May 24, 2022

The New Curator: Exhibiting Architecture and Design

4 min read

Looking back, we might identify the 2006 Serpentine Gallery Pavilion, by Rem Koolhaas and Cecil Balmond, as the moment when the idea of curating architecture crystallized as a distinct topic. This was when Hans Ulrich Obrist joined the gallery and introduced the 24-hour Interview Marathon program of events that accompanied the pavilion exhibition, co-hosting it with Koolhaas that year. It was clearly a moment when the rise of the professional curator – the auteur curator, in the case of Obrist – collided with a rise in the popularity of exhibiting architecture.

2006 Serpentine Gallery Pavilion, by Rem Koolhaas and Cecil Balmond.

Image:

John Offenbach

While there has been much written on transformations in curatorial practice since then, and on the long history and paradoxes of exhibiting architecture, there have been surprisingly few attempts to drill down and better understand what, if anything, might constitute a specialized curatorial practice attached to architecture and design.

This is the territory of Fleur Watson’s book The New Curator: Exhibiting Architecture and Design (Routledge, 2021), which makes a case for curating architecture and design as a specialized activity. To do this, Watson makes links between new concepts in curatorial theory, including curatorial activism and the educational turn, and the notion of expanded practice in architecture, describing the new curator as a figure that “actively seeks to mediate, translate, engage and perform these new forms of expanded design practice in active exchange with audiences” (page 17).

The New Curator by Fleur Watson (Routledge, 2021).

The New Curator by Fleur Watson (Routledge, 2021).

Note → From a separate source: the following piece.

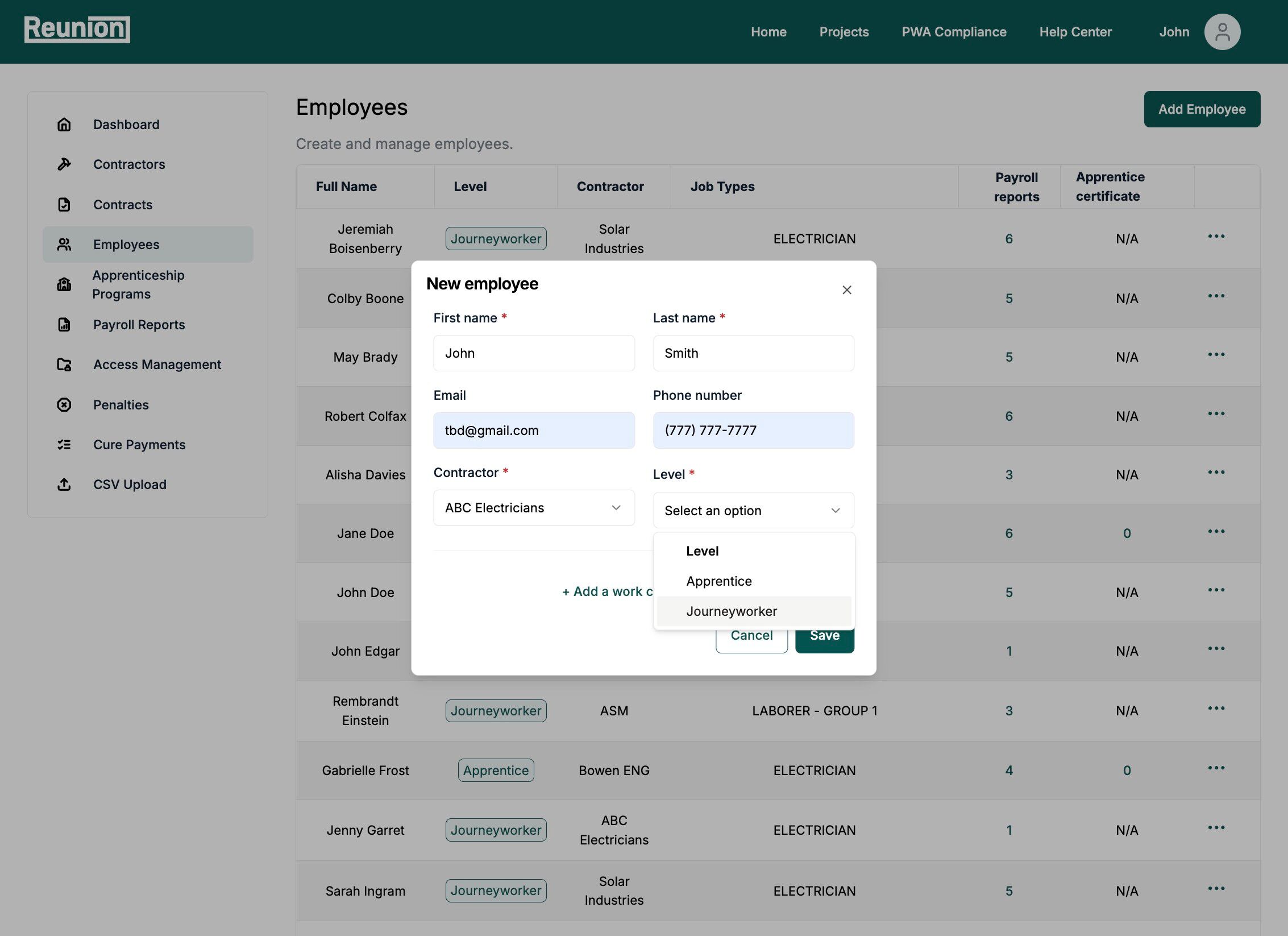
Task: Open the Contractor dropdown showing ABC Electricians
Action: click(x=533, y=507)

Watson’s tactic of personifying the new curator resonates with the contemporary phenomenon of the independent auteur curator, exemplified by Obrist. However, her intent is to leverage the performative potential of the role, rather than play into a curatorial star system or valorize particular identities. As such, the focus of the book is very much on curatorial strategies, or “moves,” and how these might constitute a repertoire or palette for the new curator. Watson elaborates each of these moves through analysis of a series of cases that reveal the range of contexts in which the new curator might operate: inside and outside institutions, for public or private clients, in galleries and found spaces, from the scale of an installation to a biennale. The question of how specific to architecture and design these moves are remains open. The “curator as space-maker,” for example, is highly architectural, while the “curator as interloper” has a wider applicability.

Flores and Prats’ project Liquid Light, for the 2018 Venice Architecture Biennale, is used as an example of the “curator as space-maker” and the potential of the full-scale exhibition of buildings or fragments to communicate design ideas. Watson discusses the architects’ work as a logical extension of their architectural practice. Elsewhere, Koolhaas’s Elements of Architecture, for the 2014 biennale, is discussed as an example of the “curator as translator” and the potential of the exhibition to be a platform for research. This example is a useful counterpoint to Flores and Prats’ more modest engagement with the biennale juggernaut, inviting consideration of how these two scales of curatorial practice might interrelate and open up the discipline in different ways.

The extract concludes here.